August 9, 1963 in Newark, New Jersey
February 11, 2012 in Beverly Hills, California
Though the peak years of her success comprised a relatively brief reign, Whitney Houston became one of the all-time queens of pop music when she emerged during the mid '80s. Her succession of hit singles, fueled by crystal-clear performances and production of choice material, still stands as one of the rock era's most impressive displays of talent, timing and execution. In light of her recent tabloid struggles and tragic early death, it may be easy to forget how big Houston was in her prime, but it would be a mistake to do so.
Early Years - Destined for Stardom:
Houston came from a lineage that belied her somewhat humble birthplace.

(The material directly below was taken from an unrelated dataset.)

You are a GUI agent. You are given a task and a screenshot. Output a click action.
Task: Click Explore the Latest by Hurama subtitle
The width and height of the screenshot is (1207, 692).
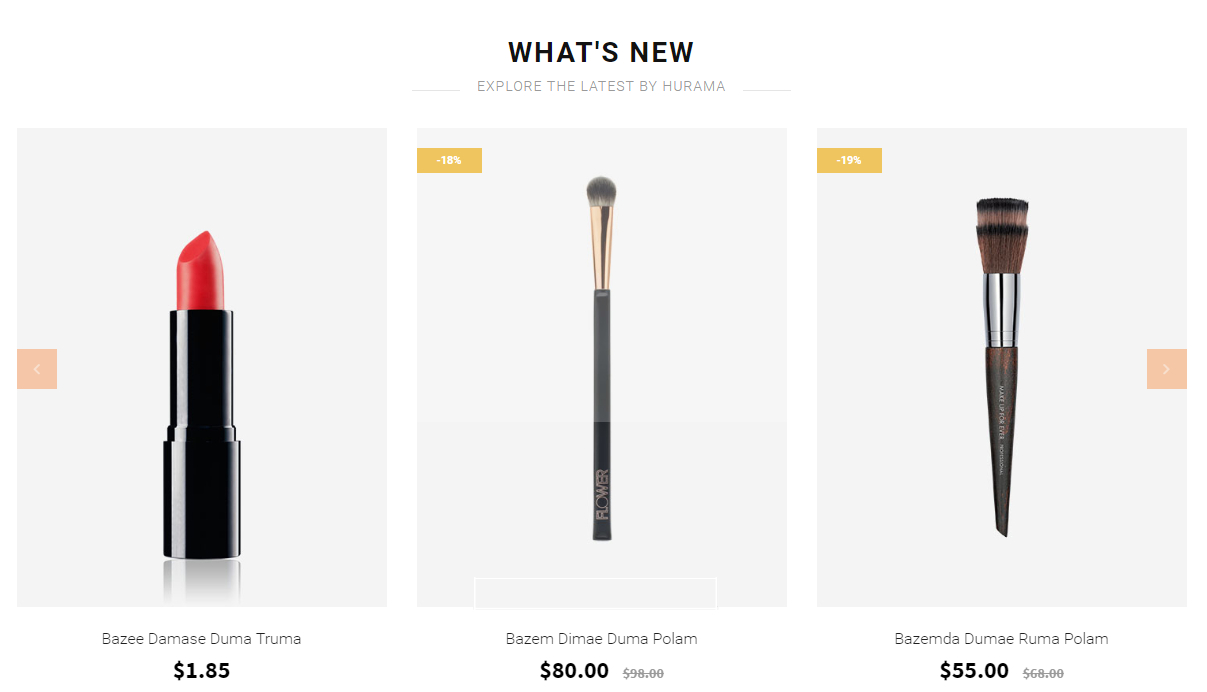click(601, 86)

The daughter of singer-actress Cissy Houston and cousin of singer Dionne Warwick, the younger Houston parlayed any music business savvy she may have cultivated into a precocious singing career. Just barely out of her teens, Houston secured a recording contract with Arista after label head Clive Davis heard her sing.
Debut & Immediate Success:
Two albums over the next three years would account for the lion's share of Houston's hitmaking clout, but that small window produced a stunning string of smash hit singles. Of four Top 10 singles from her eponymous debut album, three shot to No. 1. Then, 1987's Whitney yielded four more massive hits that reached the top of the Billboard Hot 100 charts. All in all, Houston enjoyed a record-breaking run of seven straight No. 1 singles.
Post-'80s Last Hurrah & Then Diminishing Returns:
Once the '90s rolled around, Houston continued her amazing dominion on the charts, posting the biggest-selling No. 1 single in pop history, her cover of Dolly Parton's "I Will Always Love You." But after that, her most prominent contributions seemed to be as a wannabe actress (The Bodyguard) and as tabloid fodder, via her chaotic relationship with fellow '80s icon Bobby Brown and rumors of drug use. Still, Houston's status as ultimate pop diva stands firm based on her '80s legacy alone.
Decline, 2009 Comeback & Tragic Early Death:
Some may have dismissed the possibility of a legitimate comeback for Houston, but the singer's first new record in six years appeared in the late summer of 2009 to considerable acclaim. Besides being a choice opportunity for Houston to put her tabloid past in the rearview mirror, the project had been planned for more than two years, emerging initially just as the singer's divorce from Brown was reaching its finality. Despite topping the charts, the album didn't translate into lasting momentum for Houston's flagging career. Unfortunately, amid new reports of further substance abuse issues, Houston was found dead in an L.A. hotel on February 11, 2012. Yet another sad ending to a legendary pop music career.